U.S. Dismisses Sudanese Threat Against U.N. Forces

The Bush administration on Friday dismissed a threat by Sudan's president to fire on any U.N. force sent to Darfur, where more than 200,000 people have been killed since 2003.

The African Union, which has peacekeeping troops in the western Sudanese region, would make up the majority of an expanded U.N. force that wold benefit the Sudanese government as well as the people of Darfur, State Department deputy spokesman Tom Casey said.

"Ultimately, we believe that this is in the interest of all the participants in Sudan, including the government, and we expect that they will ultimately agree to let this go forward," he said.

A draft resolution by the United States and Britain was introduced at the United Nations on Thursday.

Sudanese President Omar al-Bashir has warned that Sudan's army would fight any U.N. forces sent to Darfur, while Britain's U.N. Ambassador Emyr Jones Parry stressed that no U.N. force would be deployed in Darfur without the consent of the government.

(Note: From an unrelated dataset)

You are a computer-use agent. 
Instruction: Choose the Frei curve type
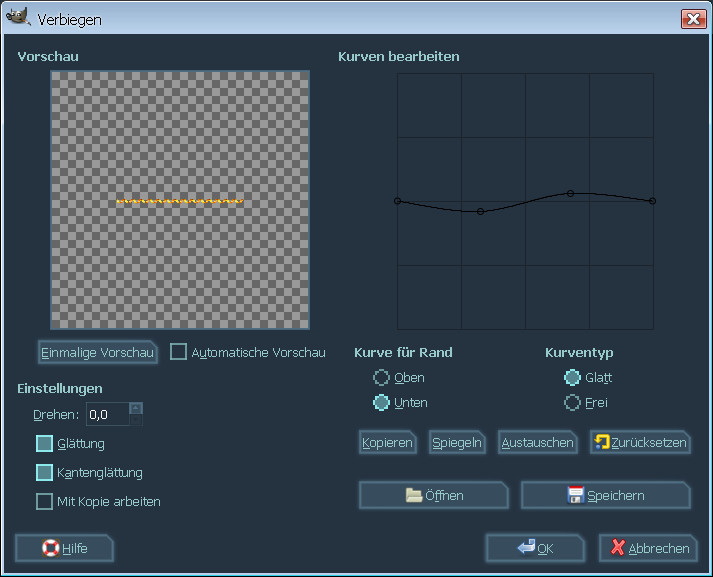(573, 403)
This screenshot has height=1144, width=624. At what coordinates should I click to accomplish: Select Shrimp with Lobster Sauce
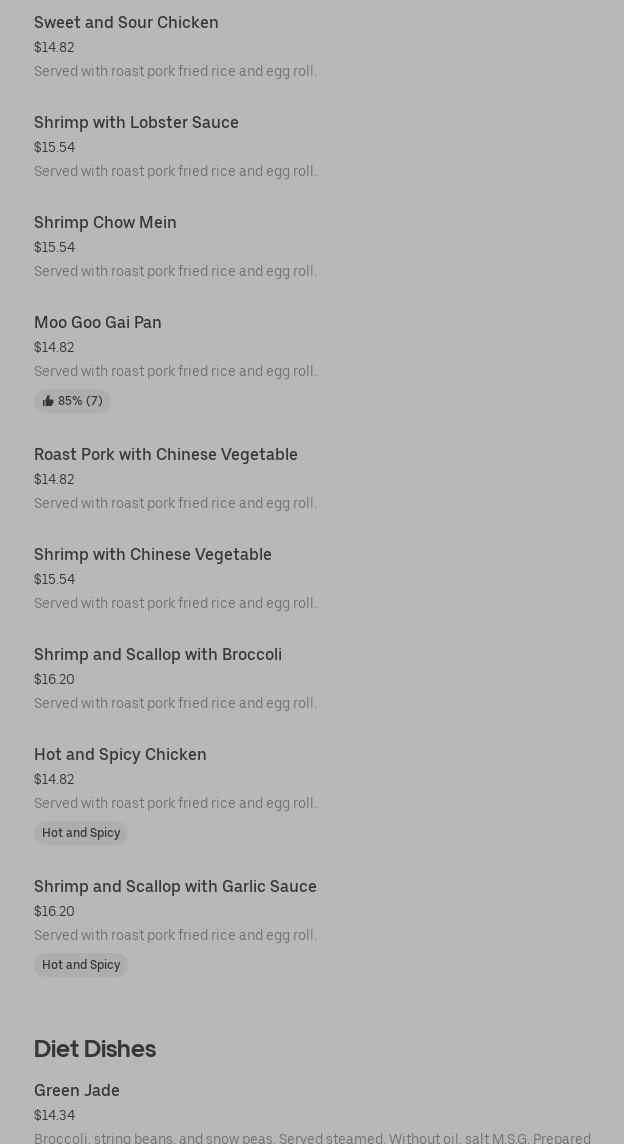pyautogui.click(x=136, y=122)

Casey said the Sudanese government has said in the past it would welcome the U.N. forces to help monitor and enforce a peace agreement. "That's what we are trying to do here," the spokesman said.

"And, ultimately, we believe that is not only what should happen but that is what will happen," Casey said.

With violence escalating in Darfur, Jones Parry said he hopes the resolution can be adopted by the end of August.

U.S. deputy ambassador Jackie Sanders said the Sudanese government's consent was not required by the resolution, but "practically speaking it's going to be useful to have the government on board to get this accomplished."

The resolution would replace the 7,000-strong African Union force with a U.N. peacekeeping mission of about 22,600 — comprising up to 17,300 troops, 3,300 international police officers, and 16 police units trained in riot and crowd control totaling about 2,000 officers.

A peace agreement signed in May by the government and one of the major rebel groups was supposed to help end the conflict in Darfur. Instead, it has sparked months of fighting between rival rebel factions. More than 200,000 people have been killed in Darfur since 2003 when ethnic African tribes revolted against the Arab-led Khartoum government.

In New York, the deputy secretary-general of the United Nations, Mark Malloch Brown, said, "We are extremely worried about the deterioration of the humanitarian and security situation in Darfur, and the absence of a clear political path to the deployment o the U.N. force."

"It is very important that we all pay lots of attention to Darfur," he said. "Something very ugly is brewing there."